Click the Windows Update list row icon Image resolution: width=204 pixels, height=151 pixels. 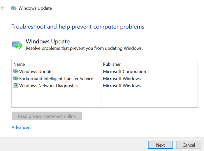coord(15,72)
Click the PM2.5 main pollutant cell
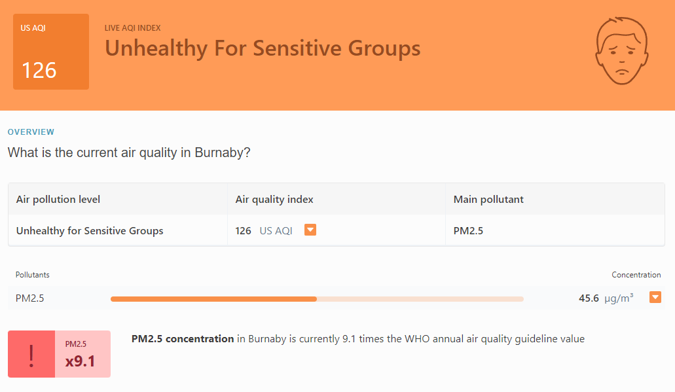This screenshot has height=392, width=675. [x=468, y=230]
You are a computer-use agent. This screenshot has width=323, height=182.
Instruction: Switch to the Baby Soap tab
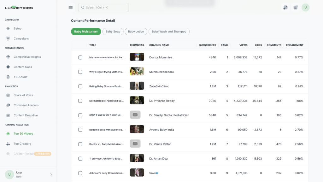point(113,31)
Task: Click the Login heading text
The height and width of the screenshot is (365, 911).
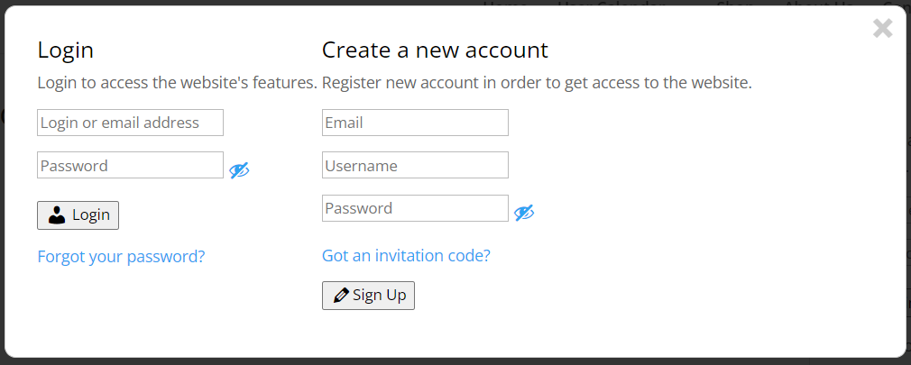Action: pyautogui.click(x=65, y=50)
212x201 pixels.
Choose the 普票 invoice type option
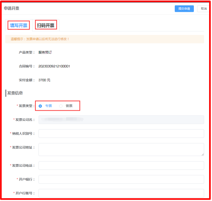[x=61, y=106]
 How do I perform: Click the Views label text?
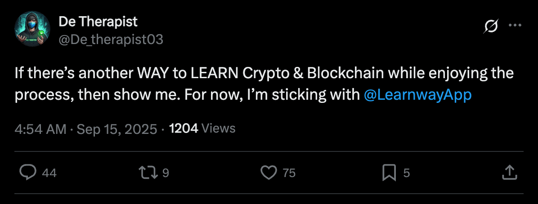point(219,129)
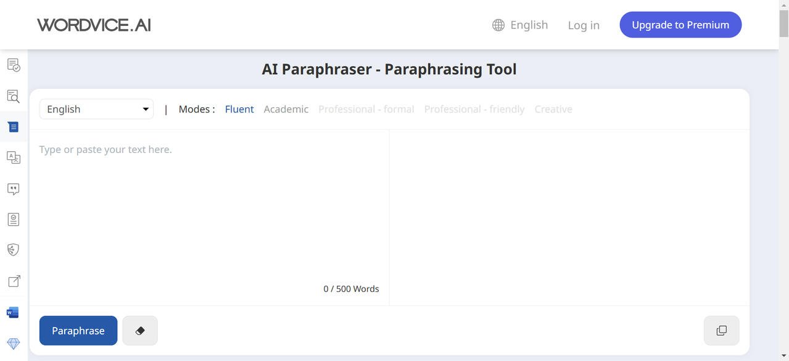Open the shield sidebar icon
789x361 pixels.
click(x=13, y=250)
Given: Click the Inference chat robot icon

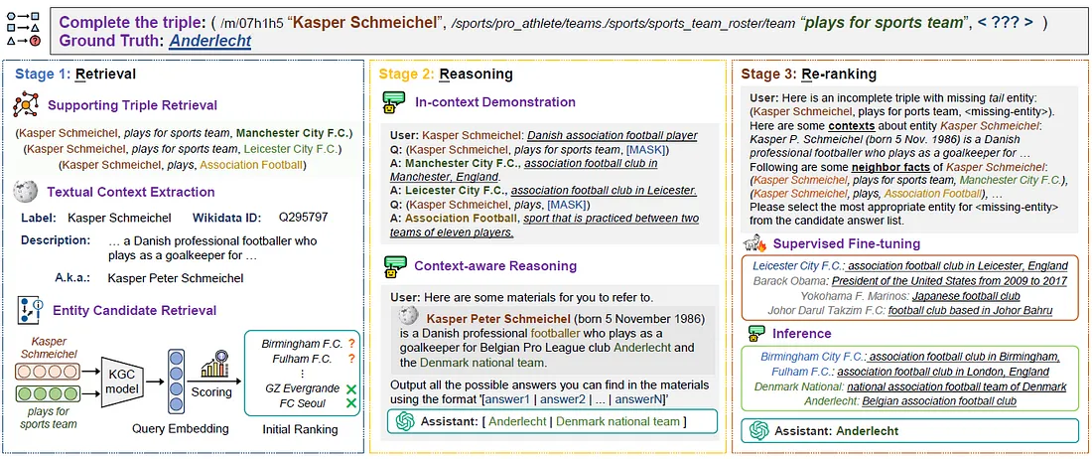Looking at the screenshot, I should 756,333.
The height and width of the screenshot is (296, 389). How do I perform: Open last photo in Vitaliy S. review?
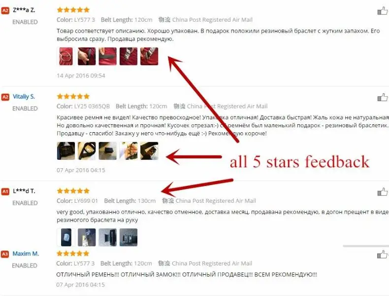click(149, 151)
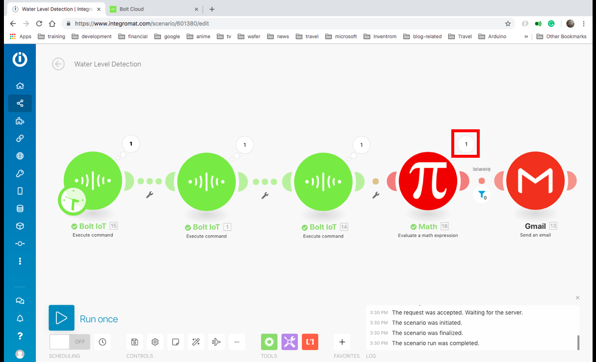This screenshot has height=362, width=596.
Task: Click the filter funnel between Math and Gmail
Action: click(x=482, y=195)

_GOAL OF THE EXERCISE_
In the copy, leave out all pictures, and retype exactly each line from the one with "The height and width of the screenshot is (296, 389)." through the last line of the entries.

_ANSWER TO THE EXERCISE_
The height and width of the screenshot is (296, 389). How do I perform: Open last photo in Vitaliy S. review?
click(149, 151)
This screenshot has height=362, width=596.
Task: Click the filter funnel between Math and Gmail
Action: click(x=482, y=195)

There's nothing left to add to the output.